If the mortgage originator sells the reverse mortgage and has an IRA, they should also take a distribution large enough to match the deduction. Or do Roth conversions to increase income that can be deducted.
A more complicated tax planning opportunity is to pay off the interest in bunches during retirement. If you chose to pay off part of your reverse mortgage, your first dollars go towards paying off the accrued interest. You can let the mortgage interest accrue for a few years. Then, pay it off in the same year you, say, fund your donor advised fund (DAF). This “bunching” of deductions allows you to take charitable deductions the same year you get a 1098 deduction on your schedule A for the mortgage interest deduction. This can allow you to get income out of your IRA or do Roth conversions with less tax implications.
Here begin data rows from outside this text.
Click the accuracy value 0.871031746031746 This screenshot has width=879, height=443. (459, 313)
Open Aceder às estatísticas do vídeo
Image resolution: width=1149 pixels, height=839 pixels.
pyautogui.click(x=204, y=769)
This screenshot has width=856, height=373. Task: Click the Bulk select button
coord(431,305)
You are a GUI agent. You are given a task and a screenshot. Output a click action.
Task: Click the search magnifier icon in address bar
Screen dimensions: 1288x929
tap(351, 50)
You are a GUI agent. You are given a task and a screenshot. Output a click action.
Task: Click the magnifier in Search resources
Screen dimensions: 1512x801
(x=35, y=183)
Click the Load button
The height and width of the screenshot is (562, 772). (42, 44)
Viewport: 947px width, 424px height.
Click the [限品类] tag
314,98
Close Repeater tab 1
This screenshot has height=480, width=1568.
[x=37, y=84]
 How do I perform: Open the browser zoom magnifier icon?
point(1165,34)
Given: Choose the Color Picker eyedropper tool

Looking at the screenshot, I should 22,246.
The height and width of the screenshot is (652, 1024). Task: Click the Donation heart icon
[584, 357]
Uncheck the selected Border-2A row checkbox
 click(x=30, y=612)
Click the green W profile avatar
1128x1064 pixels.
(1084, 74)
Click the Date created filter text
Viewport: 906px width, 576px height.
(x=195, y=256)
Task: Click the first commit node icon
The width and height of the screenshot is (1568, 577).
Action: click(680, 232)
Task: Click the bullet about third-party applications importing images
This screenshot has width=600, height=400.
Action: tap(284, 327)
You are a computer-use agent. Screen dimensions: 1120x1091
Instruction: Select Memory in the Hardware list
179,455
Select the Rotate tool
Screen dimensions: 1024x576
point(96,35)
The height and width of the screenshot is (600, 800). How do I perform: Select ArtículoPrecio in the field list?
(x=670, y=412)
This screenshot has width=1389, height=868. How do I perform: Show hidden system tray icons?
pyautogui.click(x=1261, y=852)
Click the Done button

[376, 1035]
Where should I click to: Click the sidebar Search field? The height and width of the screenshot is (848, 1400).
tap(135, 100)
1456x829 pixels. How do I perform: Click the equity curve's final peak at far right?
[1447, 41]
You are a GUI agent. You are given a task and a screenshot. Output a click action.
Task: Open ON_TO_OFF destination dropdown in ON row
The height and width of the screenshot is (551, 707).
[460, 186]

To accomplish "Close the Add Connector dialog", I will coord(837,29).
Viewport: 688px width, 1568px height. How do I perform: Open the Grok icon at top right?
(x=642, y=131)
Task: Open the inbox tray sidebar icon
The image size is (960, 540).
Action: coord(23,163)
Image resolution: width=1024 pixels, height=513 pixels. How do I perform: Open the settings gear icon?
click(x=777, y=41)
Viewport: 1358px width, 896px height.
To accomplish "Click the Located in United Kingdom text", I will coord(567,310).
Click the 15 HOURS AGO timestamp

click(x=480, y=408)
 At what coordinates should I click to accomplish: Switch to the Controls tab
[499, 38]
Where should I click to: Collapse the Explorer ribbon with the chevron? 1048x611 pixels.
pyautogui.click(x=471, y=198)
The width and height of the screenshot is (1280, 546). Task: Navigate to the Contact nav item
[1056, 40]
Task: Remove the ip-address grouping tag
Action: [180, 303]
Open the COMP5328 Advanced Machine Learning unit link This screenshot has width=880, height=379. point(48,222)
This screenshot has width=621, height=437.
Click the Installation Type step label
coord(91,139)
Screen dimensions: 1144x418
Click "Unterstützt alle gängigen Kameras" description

The topic of taxes is, as always, complicated. Read more about it in Kitces here and here. For the wonkiest tax fanatics, the sentinel article is “Recovering a Lost Deduction.” This article also points out times when a HECM is beneficial to your net worth at the end of your life. The long and the short is yes, you can deduct the reverse mortgage interest, but only when you actually pay the interest!
Jumbo Reverse Mortgages for the Wealthy
Instead of being backed by FHA, Jumbo reverse mortgages for the wealthy are backed by individual lenders. With a Jumbo Reverse Mortgage, you can get a much larger mortgage than you can with a HECM.
Conclusion of HECMs for the Wealthy
If I plan to stay in my house forever, I see little downside for wealthy folks to open up a HECM proactively as part of a comprehensive retirement income strategy.
The evident downside is cost. Obviously, in this case $22k origination fee is nothing to sneeze at, but one may consider it like insurance for sequence of return risk or irregular income needs.
Think of the potential upsides for the costs: access to income-tax free income if it ever benefits you (say to avoid IRMAA or prevent Widow/Widower Tax Penalty), with the ability to pay back accrued interest with beneficial tax implications.
When used appropriately, a reverse mortgage can be net worth neutral or even advantageous for your Heirs.
Open it early to let it grow. As a Buffer Asset, a source of tax-free “income,” or just an insurance policy on future income needs, it is hard to beat a reverse mortgage.